[start DATA LINES]

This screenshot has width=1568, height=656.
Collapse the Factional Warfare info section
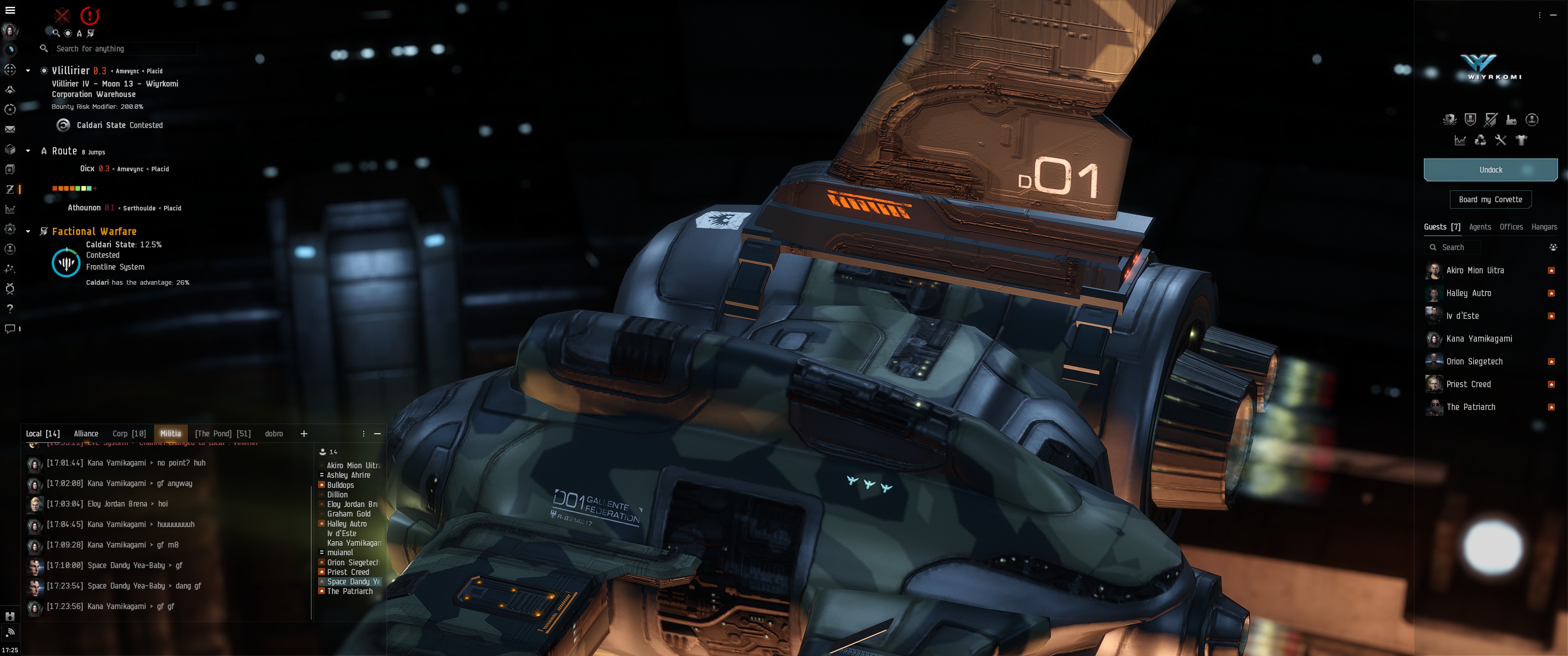click(x=28, y=231)
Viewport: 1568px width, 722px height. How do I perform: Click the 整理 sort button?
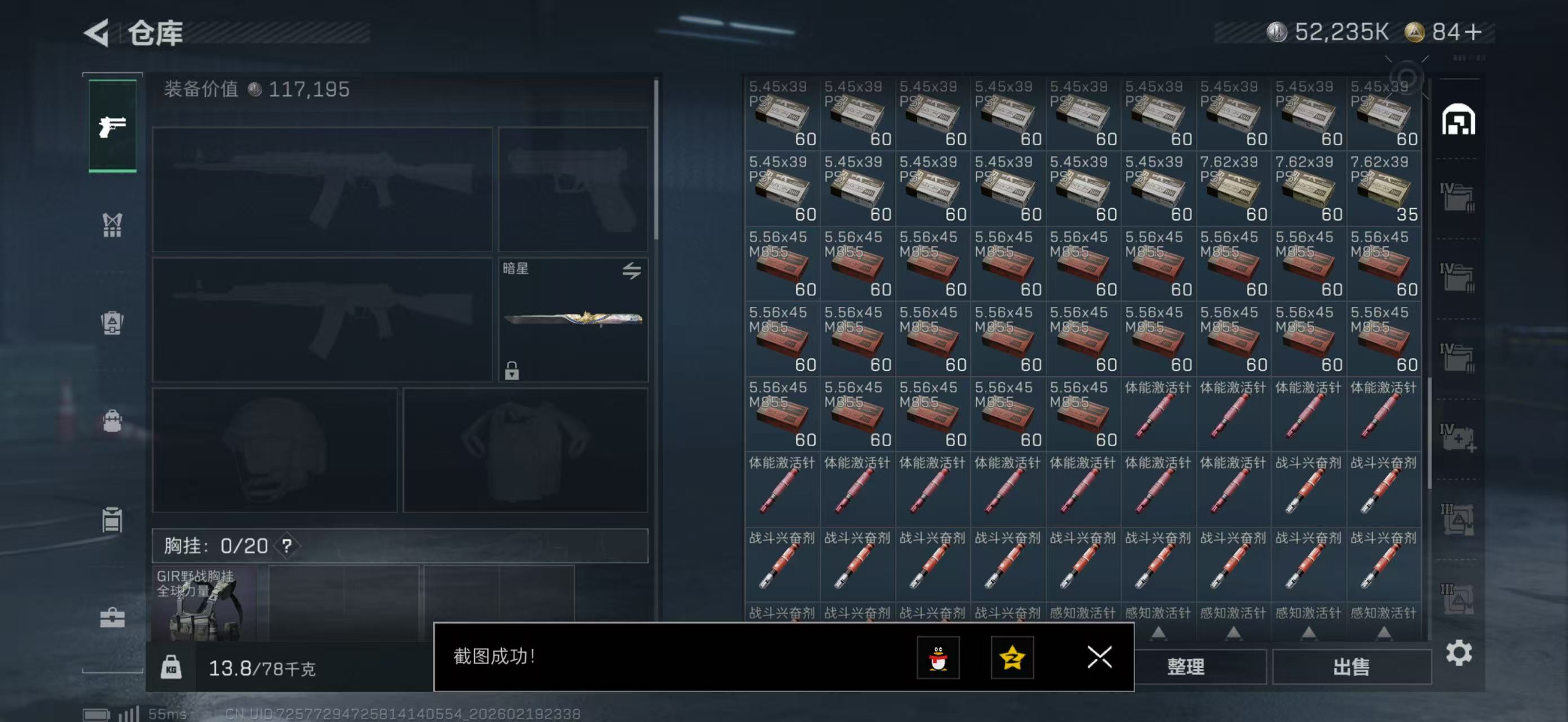tap(1185, 667)
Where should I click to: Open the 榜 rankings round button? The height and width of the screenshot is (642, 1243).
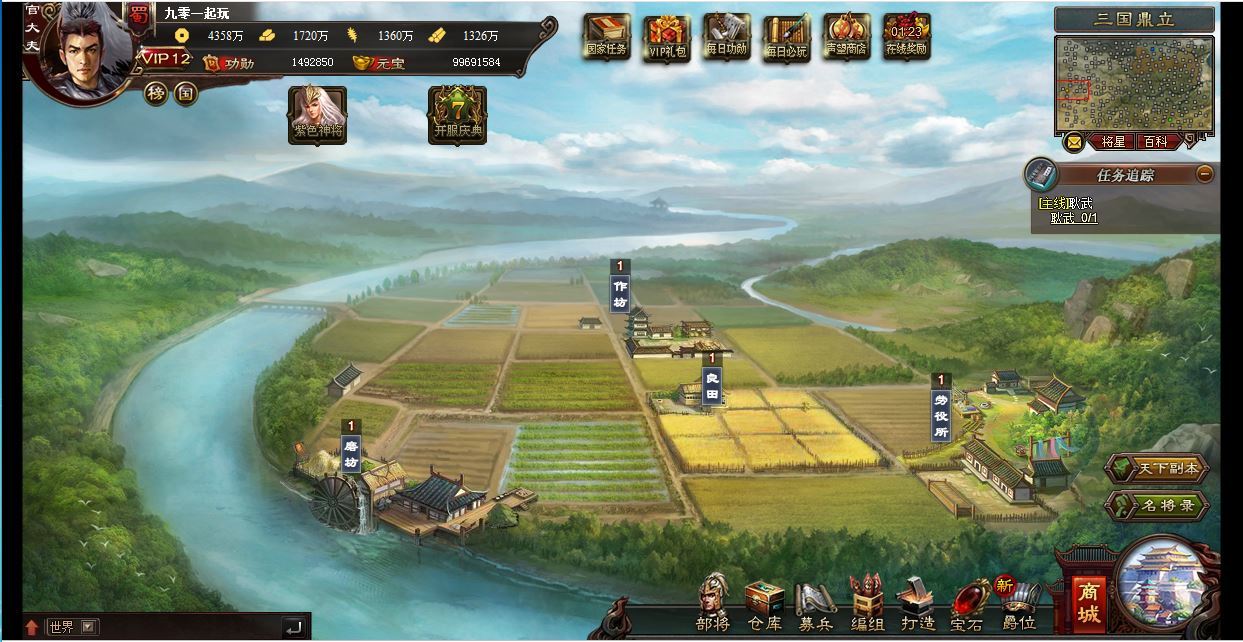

[end DATA LINES]

TASK REQUIREMENTS:
Rewrite all the entries above with "button" changed to "control" and everything else kept the same. Leave out the pictures.

FULL SOLUTION:
This screenshot has width=1568, height=656.
Collapse the Factional Warfare info section
click(x=28, y=231)
Viewport: 1568px width, 722px height. How do I perform: Click the 整理 sort control?
tap(1185, 667)
Where should I click to: Open the 榜 rankings round control? The height and width of the screenshot is (642, 1243).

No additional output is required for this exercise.